▶ [Task]: Leaving out all pictures, repeat exactly the lines from the one that holds "449x337 pixels." to the last line of the entries below.

----- Records shown -----

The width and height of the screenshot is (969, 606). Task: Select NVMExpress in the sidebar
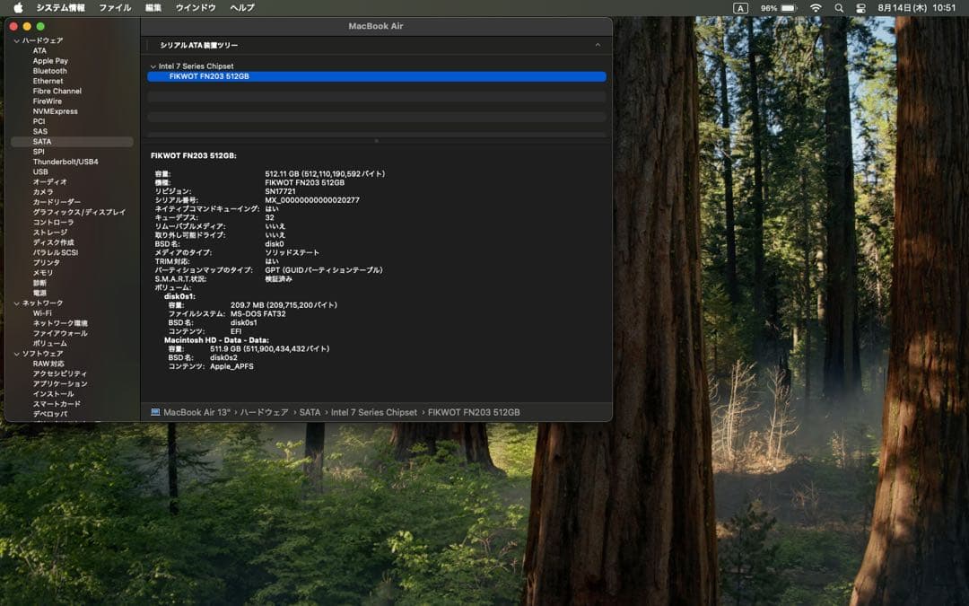tap(55, 111)
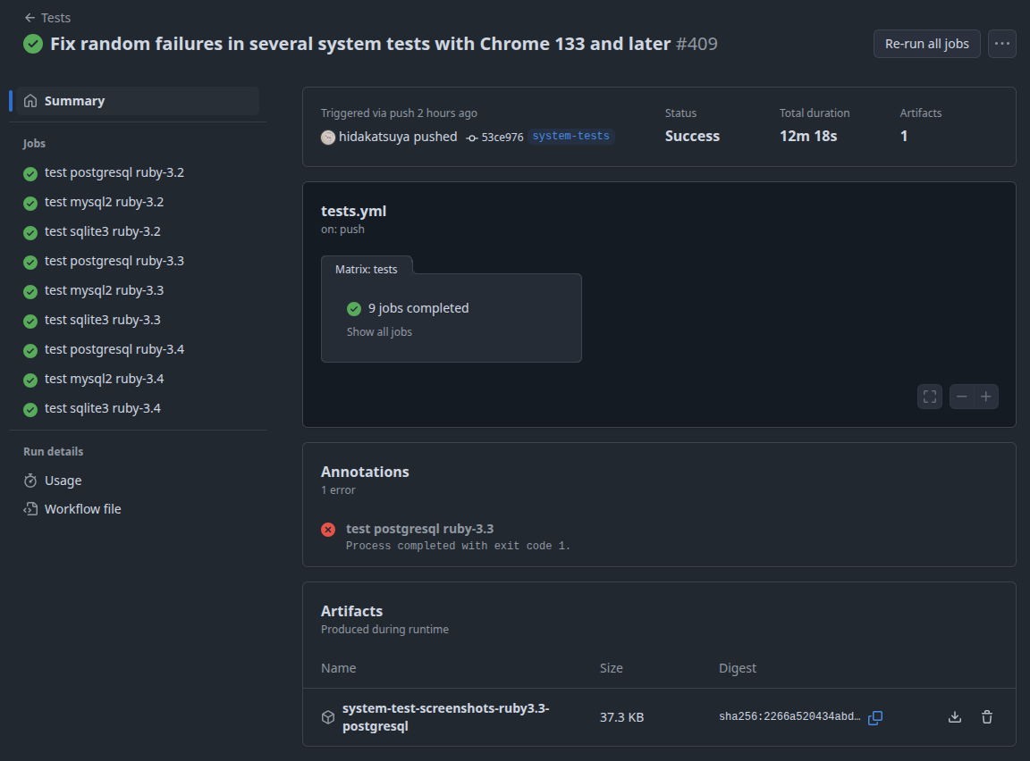This screenshot has width=1030, height=761.
Task: Zoom out the workflow graph
Action: (x=962, y=397)
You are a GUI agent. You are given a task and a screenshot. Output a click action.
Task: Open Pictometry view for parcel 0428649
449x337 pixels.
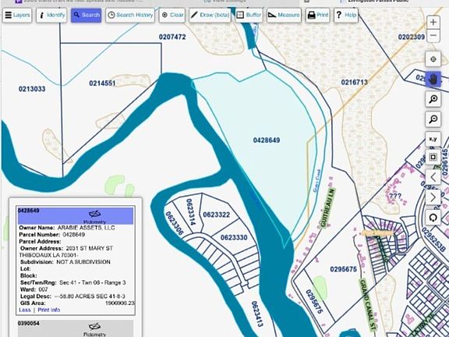94,217
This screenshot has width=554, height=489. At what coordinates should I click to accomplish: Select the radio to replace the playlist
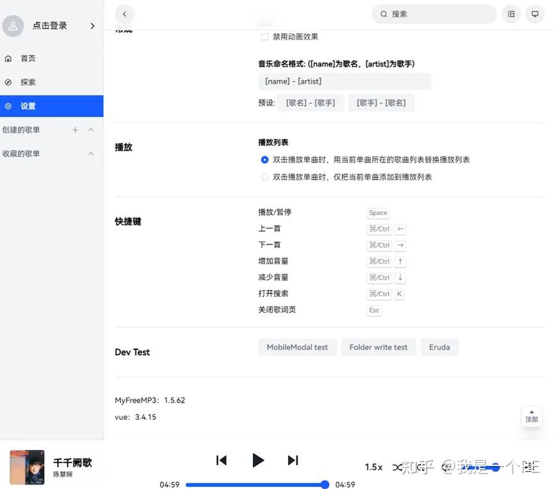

-----

▶ [Reply]:
449x337 pixels.
94,217
This screenshot has width=554, height=489. At what coordinates should I click to accomplish: Select the radio to replace the playlist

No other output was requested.